Stored data entries
========

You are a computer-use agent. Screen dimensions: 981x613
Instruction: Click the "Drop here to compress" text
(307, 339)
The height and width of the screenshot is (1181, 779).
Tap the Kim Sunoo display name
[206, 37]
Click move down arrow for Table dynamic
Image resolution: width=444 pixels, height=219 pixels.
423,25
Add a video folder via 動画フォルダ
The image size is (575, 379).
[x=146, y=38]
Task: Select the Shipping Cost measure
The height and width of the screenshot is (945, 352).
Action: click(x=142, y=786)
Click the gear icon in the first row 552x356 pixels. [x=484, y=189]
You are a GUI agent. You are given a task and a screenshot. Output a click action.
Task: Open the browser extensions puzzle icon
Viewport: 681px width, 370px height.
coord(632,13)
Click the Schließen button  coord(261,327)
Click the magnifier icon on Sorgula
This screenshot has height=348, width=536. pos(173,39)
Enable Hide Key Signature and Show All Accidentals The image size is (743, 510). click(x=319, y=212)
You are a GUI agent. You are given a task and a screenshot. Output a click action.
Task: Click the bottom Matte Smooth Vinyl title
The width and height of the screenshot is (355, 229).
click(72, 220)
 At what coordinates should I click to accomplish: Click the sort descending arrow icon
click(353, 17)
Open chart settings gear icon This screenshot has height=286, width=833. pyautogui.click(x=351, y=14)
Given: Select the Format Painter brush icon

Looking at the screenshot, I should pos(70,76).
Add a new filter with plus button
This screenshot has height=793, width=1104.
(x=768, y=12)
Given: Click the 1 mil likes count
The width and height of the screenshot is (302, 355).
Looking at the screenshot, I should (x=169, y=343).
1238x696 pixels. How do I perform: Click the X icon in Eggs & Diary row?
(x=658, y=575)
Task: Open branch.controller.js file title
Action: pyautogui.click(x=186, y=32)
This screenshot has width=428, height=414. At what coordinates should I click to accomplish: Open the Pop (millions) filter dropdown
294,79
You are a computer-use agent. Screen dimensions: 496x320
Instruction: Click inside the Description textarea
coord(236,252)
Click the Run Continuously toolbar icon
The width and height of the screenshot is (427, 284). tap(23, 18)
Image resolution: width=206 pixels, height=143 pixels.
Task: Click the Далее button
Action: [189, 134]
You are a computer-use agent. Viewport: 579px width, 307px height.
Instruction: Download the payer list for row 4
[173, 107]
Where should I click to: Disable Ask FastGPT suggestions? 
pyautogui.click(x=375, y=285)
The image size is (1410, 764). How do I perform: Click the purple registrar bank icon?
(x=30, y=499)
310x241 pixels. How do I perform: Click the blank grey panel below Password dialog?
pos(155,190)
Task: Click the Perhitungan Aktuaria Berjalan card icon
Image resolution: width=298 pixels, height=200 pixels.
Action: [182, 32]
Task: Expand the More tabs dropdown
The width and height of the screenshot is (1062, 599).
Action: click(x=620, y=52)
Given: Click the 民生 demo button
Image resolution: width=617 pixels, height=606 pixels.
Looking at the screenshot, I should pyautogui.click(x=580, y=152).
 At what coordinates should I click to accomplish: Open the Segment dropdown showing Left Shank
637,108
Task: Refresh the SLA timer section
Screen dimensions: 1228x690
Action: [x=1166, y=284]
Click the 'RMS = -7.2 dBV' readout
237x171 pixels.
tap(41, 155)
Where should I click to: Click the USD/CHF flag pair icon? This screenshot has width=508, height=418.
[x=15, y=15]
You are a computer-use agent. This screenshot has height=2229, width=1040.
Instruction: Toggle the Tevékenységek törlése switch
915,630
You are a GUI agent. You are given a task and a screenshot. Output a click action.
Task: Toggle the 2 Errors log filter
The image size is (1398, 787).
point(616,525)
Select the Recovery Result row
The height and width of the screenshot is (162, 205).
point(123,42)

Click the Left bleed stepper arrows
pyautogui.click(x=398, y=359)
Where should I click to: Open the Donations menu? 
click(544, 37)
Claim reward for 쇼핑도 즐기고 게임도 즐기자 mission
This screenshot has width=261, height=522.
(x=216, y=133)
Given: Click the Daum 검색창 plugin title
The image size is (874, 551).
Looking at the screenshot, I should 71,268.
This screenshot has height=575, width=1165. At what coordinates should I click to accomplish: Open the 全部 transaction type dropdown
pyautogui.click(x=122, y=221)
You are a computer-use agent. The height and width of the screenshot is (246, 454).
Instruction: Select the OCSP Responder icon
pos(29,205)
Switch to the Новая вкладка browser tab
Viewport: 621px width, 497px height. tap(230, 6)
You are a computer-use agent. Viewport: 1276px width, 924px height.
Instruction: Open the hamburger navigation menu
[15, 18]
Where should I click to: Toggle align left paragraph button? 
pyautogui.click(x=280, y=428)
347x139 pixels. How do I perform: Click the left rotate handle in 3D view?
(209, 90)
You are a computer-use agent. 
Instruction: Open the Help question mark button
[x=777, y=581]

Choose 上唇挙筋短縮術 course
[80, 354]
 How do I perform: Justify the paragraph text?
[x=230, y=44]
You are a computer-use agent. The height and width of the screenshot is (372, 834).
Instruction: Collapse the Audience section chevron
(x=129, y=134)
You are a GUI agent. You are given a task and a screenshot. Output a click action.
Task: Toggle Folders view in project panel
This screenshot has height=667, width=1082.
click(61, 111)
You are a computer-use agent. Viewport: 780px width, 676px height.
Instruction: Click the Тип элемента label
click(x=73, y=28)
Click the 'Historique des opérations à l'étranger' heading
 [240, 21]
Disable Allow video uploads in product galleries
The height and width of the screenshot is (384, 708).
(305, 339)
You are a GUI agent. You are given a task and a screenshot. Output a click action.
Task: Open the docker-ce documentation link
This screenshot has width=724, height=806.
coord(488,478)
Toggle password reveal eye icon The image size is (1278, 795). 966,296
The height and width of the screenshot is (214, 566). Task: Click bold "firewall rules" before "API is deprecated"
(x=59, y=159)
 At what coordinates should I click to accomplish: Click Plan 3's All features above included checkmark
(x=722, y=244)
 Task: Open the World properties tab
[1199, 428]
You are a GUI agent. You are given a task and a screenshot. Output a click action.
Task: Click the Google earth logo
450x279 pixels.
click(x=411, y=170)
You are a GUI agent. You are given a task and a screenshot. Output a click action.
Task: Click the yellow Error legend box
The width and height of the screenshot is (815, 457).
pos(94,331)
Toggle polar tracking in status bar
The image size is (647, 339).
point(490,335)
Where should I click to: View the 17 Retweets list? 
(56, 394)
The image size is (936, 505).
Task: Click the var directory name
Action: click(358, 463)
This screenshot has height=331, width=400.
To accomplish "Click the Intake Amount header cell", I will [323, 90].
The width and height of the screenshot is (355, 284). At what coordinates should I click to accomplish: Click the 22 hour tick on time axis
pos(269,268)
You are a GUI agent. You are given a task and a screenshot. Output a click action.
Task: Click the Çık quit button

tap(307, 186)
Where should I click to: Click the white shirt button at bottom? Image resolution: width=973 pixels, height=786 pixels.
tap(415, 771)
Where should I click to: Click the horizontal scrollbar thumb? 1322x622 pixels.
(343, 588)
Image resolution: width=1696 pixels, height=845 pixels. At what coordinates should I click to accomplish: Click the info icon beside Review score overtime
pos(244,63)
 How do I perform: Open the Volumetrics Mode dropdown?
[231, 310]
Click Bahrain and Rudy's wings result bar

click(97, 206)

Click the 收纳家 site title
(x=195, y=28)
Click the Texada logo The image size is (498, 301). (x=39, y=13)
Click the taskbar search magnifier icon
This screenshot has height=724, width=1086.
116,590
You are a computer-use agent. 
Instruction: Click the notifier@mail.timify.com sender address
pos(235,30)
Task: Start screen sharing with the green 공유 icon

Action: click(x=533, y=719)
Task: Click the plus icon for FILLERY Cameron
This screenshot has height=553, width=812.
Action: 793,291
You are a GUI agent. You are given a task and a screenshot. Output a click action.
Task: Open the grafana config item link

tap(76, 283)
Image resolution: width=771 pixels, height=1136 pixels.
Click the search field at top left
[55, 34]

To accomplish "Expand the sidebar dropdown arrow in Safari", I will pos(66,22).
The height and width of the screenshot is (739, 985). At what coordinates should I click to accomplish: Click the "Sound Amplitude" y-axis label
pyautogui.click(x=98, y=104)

========

ACTION ITEM. The lines you return should be those above that contain the word "gear", every one of them.

REPLY.
Click the gear icon in the first row 552x356 pixels. [x=484, y=189]
Open chart settings gear icon This screenshot has height=286, width=833. pyautogui.click(x=351, y=14)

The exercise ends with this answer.